* Records drawn from a dataset:

▼

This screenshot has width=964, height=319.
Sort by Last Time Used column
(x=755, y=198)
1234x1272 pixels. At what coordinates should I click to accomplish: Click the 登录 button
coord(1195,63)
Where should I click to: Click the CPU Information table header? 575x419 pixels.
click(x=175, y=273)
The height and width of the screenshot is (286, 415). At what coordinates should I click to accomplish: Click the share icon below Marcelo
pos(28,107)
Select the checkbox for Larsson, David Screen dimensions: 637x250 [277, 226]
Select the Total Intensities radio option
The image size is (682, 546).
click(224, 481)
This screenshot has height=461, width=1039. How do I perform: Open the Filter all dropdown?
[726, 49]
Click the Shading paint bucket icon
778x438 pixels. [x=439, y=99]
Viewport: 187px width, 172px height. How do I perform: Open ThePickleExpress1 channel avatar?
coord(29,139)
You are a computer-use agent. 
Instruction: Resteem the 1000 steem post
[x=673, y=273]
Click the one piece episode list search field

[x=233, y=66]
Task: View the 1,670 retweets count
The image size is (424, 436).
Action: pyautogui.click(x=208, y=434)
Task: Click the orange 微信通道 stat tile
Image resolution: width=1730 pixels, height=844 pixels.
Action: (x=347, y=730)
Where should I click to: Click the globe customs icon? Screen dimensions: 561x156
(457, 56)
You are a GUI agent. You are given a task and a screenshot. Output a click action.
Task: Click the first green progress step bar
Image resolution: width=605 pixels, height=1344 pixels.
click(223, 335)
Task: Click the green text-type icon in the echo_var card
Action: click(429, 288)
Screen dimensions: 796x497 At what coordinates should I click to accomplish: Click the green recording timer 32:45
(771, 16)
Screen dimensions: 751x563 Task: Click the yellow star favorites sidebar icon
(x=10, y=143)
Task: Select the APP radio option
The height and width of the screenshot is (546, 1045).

▲

Write out, without alteration, the line that contains "Image resolution: width=1730" and all subsequent lines down to the end of the data above.

* SOLUTION TO THE EXERCISE:
Image resolution: width=1730 pixels, height=844 pixels.
Action: (x=347, y=730)
Where should I click to: Click the globe customs icon? Screen dimensions: 561x156
(457, 56)
You are a GUI agent. You are given a task and a screenshot. Output a click action.
Task: Click the first green progress step bar
Image resolution: width=605 pixels, height=1344 pixels.
click(223, 335)
Task: Click the green text-type icon in the echo_var card
Action: click(429, 288)
Screen dimensions: 796x497 At what coordinates should I click to accomplish: Click the green recording timer 32:45
(771, 16)
Screen dimensions: 751x563 Task: Click the yellow star favorites sidebar icon
(x=10, y=143)
Task: Select the APP radio option
The height and width of the screenshot is (546, 1045).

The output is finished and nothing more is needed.